窓には熱海が一面に広がっている。見ての通り、熱海の中心地からはやや離れている。静かである。保養をするのに大変良い環境だと思う。何もせずぼーっとしていたくなる。
螺旋階段も無駄に豪快である。
部屋に戻り、窓際の椅子に腰掛ける。窓を開けると、潮騒が忍び込んでくる。熱海の洋菓子屋三木製菓で買ってきたクッキーを食べる。良い休日である。三木製菓のクッキーはTwitterのフォロワーに教えてもらったのだけど、かなりうまい。
ニューアカオの近くに、吉茶松濤館という台湾茶を出す店があると在華坊さんのブログ(
江之浦測候所、熱海「吉茶松濤館」、ホテル大野屋 - 日毎に敵と懶惰に戦う
)を昔読んだのを思い出し、その場で電話してみると当日でも大丈夫と言うことだったので、行ってみることにした。
ホテルニューアカオ周辺はなかなかハードな道がある。
ああ、生い茂る草木よ……
何段あるのか分からない階段が続く。


石段を抜けると、舗装された道に出る。この道もそれなりに角度がきつい。春の日和にこの運動量は著しくハードである。シャツなどを脱ぎ、半袖になっても汗がほおを流れ続ける。
重くなり続ける体を必死に引き上げること20分弱、ついに吉茶松濤館にたどり着いた。資本家はタクシーで行ったほうが良いと思う。こんな山の上に、台湾茶の専門店があるのか……不思議である。
戸を開けると、梁が幾何学的に広がり、椅子、テーブルを中心とした、なんとも詫び詫びな空間があった。
中央の席に案内された。
まず、茶菓子がやってくる。左上から月餅、梅のゼリー、チョコレート、桜餅(だったような気がする)どれもやたらとおいしい。花は庭で取れたものが添えられていると店主の方が言っていた。

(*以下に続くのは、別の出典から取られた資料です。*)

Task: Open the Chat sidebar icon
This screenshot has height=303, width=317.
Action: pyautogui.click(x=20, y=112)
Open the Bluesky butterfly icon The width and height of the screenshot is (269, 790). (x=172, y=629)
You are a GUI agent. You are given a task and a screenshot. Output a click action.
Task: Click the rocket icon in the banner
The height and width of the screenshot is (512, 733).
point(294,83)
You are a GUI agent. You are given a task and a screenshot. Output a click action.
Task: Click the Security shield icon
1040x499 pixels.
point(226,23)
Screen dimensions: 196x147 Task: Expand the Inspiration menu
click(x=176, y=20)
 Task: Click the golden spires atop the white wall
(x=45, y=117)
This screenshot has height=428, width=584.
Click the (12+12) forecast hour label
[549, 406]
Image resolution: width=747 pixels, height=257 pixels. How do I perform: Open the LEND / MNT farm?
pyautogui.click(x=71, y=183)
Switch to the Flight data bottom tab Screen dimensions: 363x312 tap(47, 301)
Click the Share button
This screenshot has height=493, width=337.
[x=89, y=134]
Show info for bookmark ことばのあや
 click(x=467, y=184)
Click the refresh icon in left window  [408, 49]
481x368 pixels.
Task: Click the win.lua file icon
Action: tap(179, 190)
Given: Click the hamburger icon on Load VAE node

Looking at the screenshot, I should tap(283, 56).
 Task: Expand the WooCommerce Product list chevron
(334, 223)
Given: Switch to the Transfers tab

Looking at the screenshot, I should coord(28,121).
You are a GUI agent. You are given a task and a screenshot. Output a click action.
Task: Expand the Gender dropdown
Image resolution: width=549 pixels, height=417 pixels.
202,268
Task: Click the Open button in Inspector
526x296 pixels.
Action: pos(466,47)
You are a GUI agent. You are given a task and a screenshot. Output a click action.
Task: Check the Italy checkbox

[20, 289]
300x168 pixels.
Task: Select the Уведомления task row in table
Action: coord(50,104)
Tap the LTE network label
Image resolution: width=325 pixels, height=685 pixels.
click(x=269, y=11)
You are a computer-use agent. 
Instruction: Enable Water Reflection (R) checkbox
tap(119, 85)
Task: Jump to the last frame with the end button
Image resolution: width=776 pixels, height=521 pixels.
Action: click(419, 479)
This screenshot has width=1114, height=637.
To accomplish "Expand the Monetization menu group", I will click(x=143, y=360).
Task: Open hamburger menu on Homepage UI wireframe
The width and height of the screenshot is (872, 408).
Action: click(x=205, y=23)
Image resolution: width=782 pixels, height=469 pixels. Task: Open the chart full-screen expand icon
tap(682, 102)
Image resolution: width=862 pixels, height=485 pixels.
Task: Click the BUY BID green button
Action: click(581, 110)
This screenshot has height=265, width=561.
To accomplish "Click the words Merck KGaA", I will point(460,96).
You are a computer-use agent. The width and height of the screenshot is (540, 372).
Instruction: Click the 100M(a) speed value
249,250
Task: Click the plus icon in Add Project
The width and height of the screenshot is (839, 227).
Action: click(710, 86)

おしゃれである……
店主が、台湾茶を入れる準備をしてくれる。現地に、直接買い付けに言っているらしい。


こうしたら、勝手にお茶が入っていきますからねと言って店主は去っていった。茶海(したのやつ)に突っ込まれた茶壺を眺める。


大変良い香りだった。一口サイズなので、無限に飲めてしまう。
茶菓子が終わると、小籠包がやってきた。生姜と黒酢での海をレンゲに作り、小籠包を載せて、口に放り込む。噛むと汁が流れ出て、口内が熱で限界に近づいているのを感じな。さっぱりしていているが、よい旨味がある。
中華おこわもそれぞれの具が大きく、抜群においしい。


そして、しめに豆花を……
2時間ほどかけてお茶とご飯を満喫し、もうこのままここに住みたいと思いながら、店を後にした。三人からだとコースもあるらしいのでいつか行きたい。配偶者は在華坊さんて人まじなんなの、いい店知りすぎでしょと、感激極まって変なテンションでそんなことを言っていた……
そして、熱海の街中に戻り、起雲閣などを見て、正しく熱海観光をして、ホテルに戻った。
食事処のホールへ向かう道も華やかである。
真っ赤な廊下を抜けると、どでかいホールに出る。ここで夕飯を食べる。ここまででかいとなると、個人旅行をいくら集めてもなかなか難しいだろう。おそらく昔は社員旅行で賑わっていたのだろうなと思う。
夜なのでわからないが、左側が水族館の大規模水槽のようにでかいガラスがはってあり、そこから海が見えてとにかくダイナミックなのである。
朝の図
ドレスを着た女性が三人出てきて、情熱大陸などを演奏する。情熱大陸が、この雰囲気にあっているのかというと、甚だ謎なのだけど、営業が終わってしまった今となってはその謎も愛おしいことであるように思われてくる。色々出てきたが、炊き込みご飯とお新香が美味しかった。
部屋で深夜のおやつを食べる。やはり三木製菓である。"三木"かつネズミというのは大変深い感じがする。
三木製菓の猫の舌というクッキーが口当たりが大変滑らかで、ただならぬ中毒性がある。熱海の至宝といって差し支えない。
引き続き演奏があるということで、朝行ったバーラウンジへ。
流石にバーなので、情熱大陸ということはなくなにか落ち着いた感じのする音楽だった(忘れてしまった…)
ニューアカオのオリジナルカクテルを頼む(名前は忘れてしまった…)マスカット系の味がするカクテルだったような気がする。
有名なニューアカオのロゴ。こうやって書いているとギムレットには早すぎるなんて言葉が浮かんでくる。
演奏者の後ろには粒々に輝く熱海の夜景が広がっている。熱海の魅力は留まるところをしらない。ホテルニューアカオによい未来があることを願ってやまない。さよなら、ホテルニューアカオ!